A formação de Lisboa teve mais bola, foi dura nos choques e recuperou várias bolas em terreno adiantado, dificultando as saídas em profundidade e em velocidade do conjunto de Álvaro Pacheco; mas quando a bola caía entre o setor intermédio e o defensivo das águias, o perigo tornava-se iminente para a baliza de Trubin.

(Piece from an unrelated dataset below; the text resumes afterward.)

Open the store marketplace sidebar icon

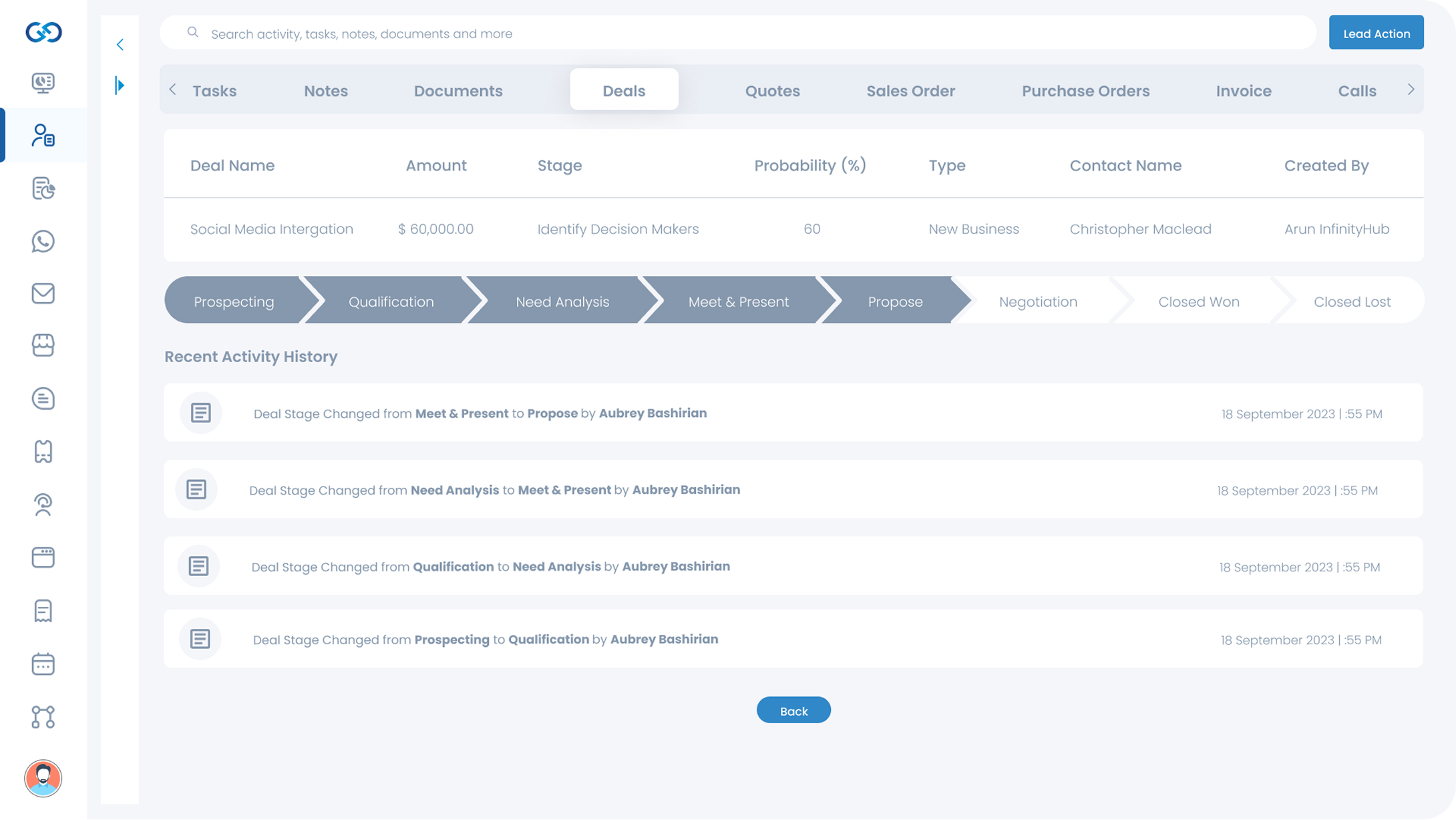click(43, 346)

Esses condimentos resultaram num encontro ora contido, ora vertiginoso, com vitorianos e encarnados a imporem-se à vez.
A diferença viu-se nos lances de perigo; o Benfica dependeu quase sempre de bolas paradas, sobretudo as cobradas por Di María, para colocar a defesa vitoriana em sobressalto; o Vitória gelou a retaguarda encarnada em lances de bola corrida, com os Silvas – André e Jota – em permanente movimento; Nuno Santos tentou por duas vezes o remate em arco, falhando por pouco, e Tomás Händel seguiu-lhe o exemplo. O golo viria de penálti, quando Tomás Ribeiro se antecipou a Kokçu e foi pisado.
Exímio marcador de penáltis, Tiago Silva rematou ao ângulo superior direito e adiantou o Vitória por um intervalo que durou apenas cinco minutos; notória, a reação adversária culminou no desvio certeiro de Rafa, a dar sequência ao passe do melhor jogador encarnado em campo, o ala campeão do mundo pela Argentina.
Foi precisamente dos pés do atacante que surgiram os primeiros lances de perigo dos encarnados na segunda parte, antes de os lançamentos para Jota Silva espalharem o pânico na defesa encarnada e inverterem a tendência do desafio. Esse paradigma de controlo vitoriano perdurou até ao fim, pese a expulsão e o golo em cima do minuto 90; uma demonstração de força à qual os três pontos escaparam por um triz.